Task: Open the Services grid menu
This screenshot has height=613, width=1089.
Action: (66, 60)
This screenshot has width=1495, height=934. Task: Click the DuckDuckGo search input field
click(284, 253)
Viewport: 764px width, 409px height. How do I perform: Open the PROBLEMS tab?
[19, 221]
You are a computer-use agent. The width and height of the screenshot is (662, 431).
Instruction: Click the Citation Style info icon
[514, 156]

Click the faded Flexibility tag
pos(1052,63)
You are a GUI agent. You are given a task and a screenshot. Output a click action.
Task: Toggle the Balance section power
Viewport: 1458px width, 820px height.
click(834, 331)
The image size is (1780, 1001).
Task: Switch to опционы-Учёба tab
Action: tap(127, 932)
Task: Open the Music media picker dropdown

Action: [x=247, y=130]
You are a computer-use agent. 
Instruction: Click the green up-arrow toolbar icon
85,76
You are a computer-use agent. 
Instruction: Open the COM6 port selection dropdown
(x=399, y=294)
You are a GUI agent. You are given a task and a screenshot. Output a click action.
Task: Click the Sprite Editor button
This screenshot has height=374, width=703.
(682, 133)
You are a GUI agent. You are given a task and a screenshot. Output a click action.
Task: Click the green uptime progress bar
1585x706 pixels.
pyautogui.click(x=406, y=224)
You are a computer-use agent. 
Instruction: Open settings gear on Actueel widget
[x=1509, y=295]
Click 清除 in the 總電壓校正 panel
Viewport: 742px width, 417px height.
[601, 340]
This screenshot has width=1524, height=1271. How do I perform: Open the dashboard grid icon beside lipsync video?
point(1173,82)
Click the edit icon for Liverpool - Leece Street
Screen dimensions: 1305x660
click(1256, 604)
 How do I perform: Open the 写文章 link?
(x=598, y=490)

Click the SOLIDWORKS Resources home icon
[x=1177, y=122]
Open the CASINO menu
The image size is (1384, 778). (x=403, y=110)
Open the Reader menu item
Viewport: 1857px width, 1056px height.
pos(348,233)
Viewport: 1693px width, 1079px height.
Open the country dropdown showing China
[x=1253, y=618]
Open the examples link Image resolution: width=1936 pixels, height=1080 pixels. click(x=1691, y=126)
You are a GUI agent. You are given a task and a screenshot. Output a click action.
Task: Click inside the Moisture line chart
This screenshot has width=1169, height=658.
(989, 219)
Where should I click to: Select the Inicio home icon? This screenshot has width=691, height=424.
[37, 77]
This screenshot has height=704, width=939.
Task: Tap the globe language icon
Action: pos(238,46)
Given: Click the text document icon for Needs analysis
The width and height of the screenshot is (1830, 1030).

■ ■ ■

**EXERCISE INSTRUCTIONS**
Quote every line of the data, word for word.

**RESULT BELOW**
Task: Open the Services grid menu
This screenshot has height=613, width=1089.
Action: (66, 60)
This screenshot has width=1495, height=934. Task: Click the DuckDuckGo search input field
click(284, 253)
Viewport: 764px width, 409px height. How do I perform: Open the PROBLEMS tab?
[19, 221]
You are a computer-use agent. The width and height of the screenshot is (662, 431).
Instruction: Click the Citation Style info icon
[514, 156]

Click the faded Flexibility tag
pos(1052,63)
You are a GUI agent. You are given a task and a screenshot. Output a click action.
Task: Toggle the Balance section power
Viewport: 1458px width, 820px height.
click(834, 331)
The image size is (1780, 1001).
Task: Switch to опционы-Учёба tab
Action: tap(127, 932)
Task: Open the Music media picker dropdown

Action: [x=247, y=130]
You are a computer-use agent. 
Instruction: Click the green up-arrow toolbar icon
85,76
You are a computer-use agent. 
Instruction: Open the COM6 port selection dropdown
(x=399, y=294)
You are a GUI agent. You are given a task and a screenshot. Output a click action.
Task: Click the Sprite Editor button
This screenshot has height=374, width=703.
(682, 133)
You are a GUI agent. You are given a task and a screenshot. Output a click action.
Task: Click the green uptime progress bar
1585x706 pixels.
pyautogui.click(x=406, y=224)
You are a computer-use agent. 
Instruction: Open settings gear on Actueel widget
[x=1509, y=295]
Click 清除 in the 總電壓校正 panel
Viewport: 742px width, 417px height.
[601, 340]
This screenshot has width=1524, height=1271. How do I perform: Open the dashboard grid icon beside lipsync video?
point(1173,82)
Click the edit icon for Liverpool - Leece Street
Screen dimensions: 1305x660
click(1256, 604)
 How do I perform: Open the 写文章 link?
(x=598, y=490)

Click the SOLIDWORKS Resources home icon
[x=1177, y=122]
Open the CASINO menu
The image size is (1384, 778). (x=403, y=110)
Open the Reader menu item
Viewport: 1857px width, 1056px height.
pos(348,233)
Viewport: 1693px width, 1079px height.
Open the country dropdown showing China
[x=1253, y=618]
Open the examples link Image resolution: width=1936 pixels, height=1080 pixels. click(x=1691, y=126)
You are a GUI agent. You are given a task and a screenshot. Output a click action.
Task: Click inside the Moisture line chart
This screenshot has width=1169, height=658.
(989, 219)
Where should I click to: Select the Inicio home icon? This screenshot has width=691, height=424.
[37, 77]
This screenshot has height=704, width=939.
Task: Tap the globe language icon
Action: pos(238,46)
Given: Click the text document icon for Needs analysis
The width and height of the screenshot is (1830, 1030).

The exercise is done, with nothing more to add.